In his memoires judiciaires, Lecauchois presented an emotionally compelling first-person narrative from Salmon's perspective to "play up [her] candor and vulnerability." He cited many irregularities in Salmon's original trial and accused the prosecutor of conducting a hasty and flawed investigation. He also speculated that some individuals involved in the initial investigation had planted evidence against Salmon.

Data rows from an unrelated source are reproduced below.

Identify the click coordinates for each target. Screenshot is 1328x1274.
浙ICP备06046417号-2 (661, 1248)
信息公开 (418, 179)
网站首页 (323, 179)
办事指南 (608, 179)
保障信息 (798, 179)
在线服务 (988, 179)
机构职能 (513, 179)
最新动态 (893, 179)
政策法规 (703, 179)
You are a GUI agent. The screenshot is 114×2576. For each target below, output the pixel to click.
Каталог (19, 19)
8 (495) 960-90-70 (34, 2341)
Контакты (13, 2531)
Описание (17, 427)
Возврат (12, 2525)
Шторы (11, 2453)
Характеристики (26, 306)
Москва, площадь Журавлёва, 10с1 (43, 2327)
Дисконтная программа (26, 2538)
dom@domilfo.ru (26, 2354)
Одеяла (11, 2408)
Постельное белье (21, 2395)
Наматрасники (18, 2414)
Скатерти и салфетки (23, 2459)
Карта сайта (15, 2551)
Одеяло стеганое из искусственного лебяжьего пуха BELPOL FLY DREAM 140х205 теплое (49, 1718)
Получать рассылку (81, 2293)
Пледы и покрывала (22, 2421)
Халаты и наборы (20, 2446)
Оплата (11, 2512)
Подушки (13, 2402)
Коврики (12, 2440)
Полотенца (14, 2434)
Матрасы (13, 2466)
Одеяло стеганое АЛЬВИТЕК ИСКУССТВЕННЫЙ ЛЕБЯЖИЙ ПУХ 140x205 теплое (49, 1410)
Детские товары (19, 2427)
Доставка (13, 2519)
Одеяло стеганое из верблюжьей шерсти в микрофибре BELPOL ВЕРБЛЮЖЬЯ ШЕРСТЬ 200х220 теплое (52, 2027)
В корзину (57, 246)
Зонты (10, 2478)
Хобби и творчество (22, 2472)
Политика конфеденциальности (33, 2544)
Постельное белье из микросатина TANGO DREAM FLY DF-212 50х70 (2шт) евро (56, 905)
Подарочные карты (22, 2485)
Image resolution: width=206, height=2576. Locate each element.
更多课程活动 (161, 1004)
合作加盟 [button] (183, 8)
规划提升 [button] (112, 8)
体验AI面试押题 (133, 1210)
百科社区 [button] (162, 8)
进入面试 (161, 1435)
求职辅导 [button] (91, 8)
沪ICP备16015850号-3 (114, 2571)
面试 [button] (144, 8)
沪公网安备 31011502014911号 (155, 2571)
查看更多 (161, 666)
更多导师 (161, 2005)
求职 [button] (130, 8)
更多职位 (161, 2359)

The Parlement of Rouen took 28 months to review Salmon's original case and order a new trial, then it took another 18 months for the previous decision to be overturned. Finally, the case was brought before the Parlement of Paris, and, on 23 May 1786, after over four years in prison, Salmon was fully acquitted of all charges. Lecauchois accompanied her out of the Palais de Justice as a large crowd cheered. Salmon's wrongful conviction became a symbol of the harsh criminal justice system of the ancien régime.

=== Freedom ===

In the months following her exoneration, Lecauchois and Salmon were invited to meet with nobility and celebrities, including King Louis XVI and Queen consort Marie Antoinette, Madame de Genlis, and Cagliostro. Lecauchois was so moved by their meeting with Madame de Genlis and the princes of the House of Orléans that he published a manuscript entitled Détail sur la fille Salmon describing the scene. Lecauchois was celebrated for his victory, with engravings printed with his likeness and a long epistle published in L'Année littéraire. The attorney general and members of his order released formal declarations celebrating him, and the Académie Française awarded him the prix de vertu.

Madame de Genlis arranged for Salmon to marry the soldier Jean-Louis Savary, who Lecauchois had helped free in 1763. Both Salmon and Savary consented to the marriage, and Lecauchois attended the ceremony. The House of Orléans provided a trousseau and a carriage for the bride.

In 1787, Lecauchois was called upon to defend Salmon again when slanderous rumors circulated about her, falsely accusing her of poisoning her husband. He wrote a letter to the editor of L'Année littéraire and adamantly defended her.

== Illness and death ==

Less than 2 years after exonerating Marie Salmon, Lecauchois suffered from a sudden illness and died on 14 February 1788. Salmon blamed his detractors for hastening his end, writing in a letter to the Mercure de France journal:

Salmon was deeply saddened by the death of Lecauchois, who she called "mon défenseur et mon libérateur". Others celebrated his life and career with a memorial poem in L'Année littéraire.